-------- Given data --------

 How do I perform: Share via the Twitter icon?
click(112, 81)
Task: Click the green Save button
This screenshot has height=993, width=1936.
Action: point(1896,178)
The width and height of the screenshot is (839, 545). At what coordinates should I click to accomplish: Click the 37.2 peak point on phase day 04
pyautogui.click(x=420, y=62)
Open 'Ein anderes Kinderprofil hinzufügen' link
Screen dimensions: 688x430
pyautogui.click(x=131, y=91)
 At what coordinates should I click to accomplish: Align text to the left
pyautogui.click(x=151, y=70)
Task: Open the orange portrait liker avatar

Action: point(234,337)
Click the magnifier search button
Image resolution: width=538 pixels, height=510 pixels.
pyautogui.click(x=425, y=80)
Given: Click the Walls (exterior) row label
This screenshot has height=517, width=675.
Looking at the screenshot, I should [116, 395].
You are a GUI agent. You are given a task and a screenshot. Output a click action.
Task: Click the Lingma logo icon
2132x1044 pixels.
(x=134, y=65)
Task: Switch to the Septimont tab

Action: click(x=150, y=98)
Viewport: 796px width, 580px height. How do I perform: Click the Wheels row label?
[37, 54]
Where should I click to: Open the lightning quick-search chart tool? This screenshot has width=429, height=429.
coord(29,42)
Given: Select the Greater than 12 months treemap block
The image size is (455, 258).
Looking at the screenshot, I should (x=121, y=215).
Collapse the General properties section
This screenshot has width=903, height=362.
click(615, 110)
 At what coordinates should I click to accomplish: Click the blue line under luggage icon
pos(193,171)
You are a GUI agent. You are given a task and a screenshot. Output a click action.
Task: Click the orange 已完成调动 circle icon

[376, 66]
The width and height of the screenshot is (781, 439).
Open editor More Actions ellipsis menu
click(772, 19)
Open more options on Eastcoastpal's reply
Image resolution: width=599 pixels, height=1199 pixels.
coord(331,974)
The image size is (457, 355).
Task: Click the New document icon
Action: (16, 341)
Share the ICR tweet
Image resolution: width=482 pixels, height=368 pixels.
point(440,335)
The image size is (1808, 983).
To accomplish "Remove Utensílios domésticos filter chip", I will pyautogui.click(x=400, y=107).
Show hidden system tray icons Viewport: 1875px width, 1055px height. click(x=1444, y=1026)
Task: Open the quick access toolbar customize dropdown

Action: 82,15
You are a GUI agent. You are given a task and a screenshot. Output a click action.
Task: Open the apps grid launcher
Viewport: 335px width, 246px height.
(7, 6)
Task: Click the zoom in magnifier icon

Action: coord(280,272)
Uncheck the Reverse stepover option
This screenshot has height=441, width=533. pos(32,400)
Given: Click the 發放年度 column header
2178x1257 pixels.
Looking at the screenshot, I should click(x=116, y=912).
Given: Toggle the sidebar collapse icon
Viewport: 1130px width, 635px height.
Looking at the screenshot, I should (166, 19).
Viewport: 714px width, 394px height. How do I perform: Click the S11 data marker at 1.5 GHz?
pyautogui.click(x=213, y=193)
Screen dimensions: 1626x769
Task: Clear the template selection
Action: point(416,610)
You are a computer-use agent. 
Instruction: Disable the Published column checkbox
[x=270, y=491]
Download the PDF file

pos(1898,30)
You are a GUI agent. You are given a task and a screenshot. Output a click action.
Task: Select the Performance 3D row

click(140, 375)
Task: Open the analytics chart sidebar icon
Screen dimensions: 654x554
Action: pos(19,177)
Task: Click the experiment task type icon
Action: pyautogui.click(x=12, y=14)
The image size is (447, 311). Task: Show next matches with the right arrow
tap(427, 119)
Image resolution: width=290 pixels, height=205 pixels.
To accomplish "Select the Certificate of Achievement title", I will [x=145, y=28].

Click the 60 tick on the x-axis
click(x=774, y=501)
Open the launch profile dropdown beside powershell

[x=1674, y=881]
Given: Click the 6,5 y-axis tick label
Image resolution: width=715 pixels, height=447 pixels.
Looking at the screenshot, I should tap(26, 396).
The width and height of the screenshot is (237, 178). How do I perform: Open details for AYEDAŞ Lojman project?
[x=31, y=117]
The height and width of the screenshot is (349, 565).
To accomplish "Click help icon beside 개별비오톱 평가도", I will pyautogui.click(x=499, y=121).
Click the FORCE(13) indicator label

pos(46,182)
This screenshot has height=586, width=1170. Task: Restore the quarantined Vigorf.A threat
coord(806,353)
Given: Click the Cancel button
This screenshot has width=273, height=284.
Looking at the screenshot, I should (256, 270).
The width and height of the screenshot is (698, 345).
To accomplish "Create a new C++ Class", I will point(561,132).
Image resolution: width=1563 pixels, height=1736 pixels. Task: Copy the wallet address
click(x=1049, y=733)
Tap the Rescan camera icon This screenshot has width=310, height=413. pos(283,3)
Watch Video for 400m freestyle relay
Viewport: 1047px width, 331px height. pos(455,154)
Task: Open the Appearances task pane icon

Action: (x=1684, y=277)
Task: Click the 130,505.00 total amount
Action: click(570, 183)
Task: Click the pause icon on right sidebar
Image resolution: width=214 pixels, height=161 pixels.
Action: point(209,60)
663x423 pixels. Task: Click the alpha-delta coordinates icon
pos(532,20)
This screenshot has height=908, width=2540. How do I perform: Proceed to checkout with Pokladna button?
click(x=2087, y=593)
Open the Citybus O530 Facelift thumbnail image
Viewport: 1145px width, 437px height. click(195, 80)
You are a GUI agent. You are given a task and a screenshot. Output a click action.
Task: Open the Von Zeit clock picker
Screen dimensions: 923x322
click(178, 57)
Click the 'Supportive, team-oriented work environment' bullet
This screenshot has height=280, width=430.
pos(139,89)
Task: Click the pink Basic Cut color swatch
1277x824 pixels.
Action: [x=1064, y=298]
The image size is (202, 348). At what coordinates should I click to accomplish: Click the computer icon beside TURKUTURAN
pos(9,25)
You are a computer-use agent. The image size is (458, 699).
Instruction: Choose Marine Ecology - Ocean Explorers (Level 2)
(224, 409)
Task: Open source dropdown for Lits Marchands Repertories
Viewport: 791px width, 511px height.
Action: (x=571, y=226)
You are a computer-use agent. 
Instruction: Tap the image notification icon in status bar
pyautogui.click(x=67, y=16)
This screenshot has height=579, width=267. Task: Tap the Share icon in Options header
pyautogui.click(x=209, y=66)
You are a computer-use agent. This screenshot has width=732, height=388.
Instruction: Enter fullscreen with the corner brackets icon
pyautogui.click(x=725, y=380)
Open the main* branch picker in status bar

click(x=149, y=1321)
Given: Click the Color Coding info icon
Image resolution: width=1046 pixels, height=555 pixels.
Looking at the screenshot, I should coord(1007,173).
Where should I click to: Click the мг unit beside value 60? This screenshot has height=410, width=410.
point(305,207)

--------

Your objective: Rewrite the records from the line with "The width and height of the screenshot is (839, 545)." up to and including the line with "pyautogui.click(x=420, y=62)", replacing "peak point" with "highest point" and leaving everything else unchanged.

Result of the task:
The width and height of the screenshot is (839, 545). At what coordinates should I click to accomplish: Click the 37.2 highest point on phase day 04
pyautogui.click(x=420, y=62)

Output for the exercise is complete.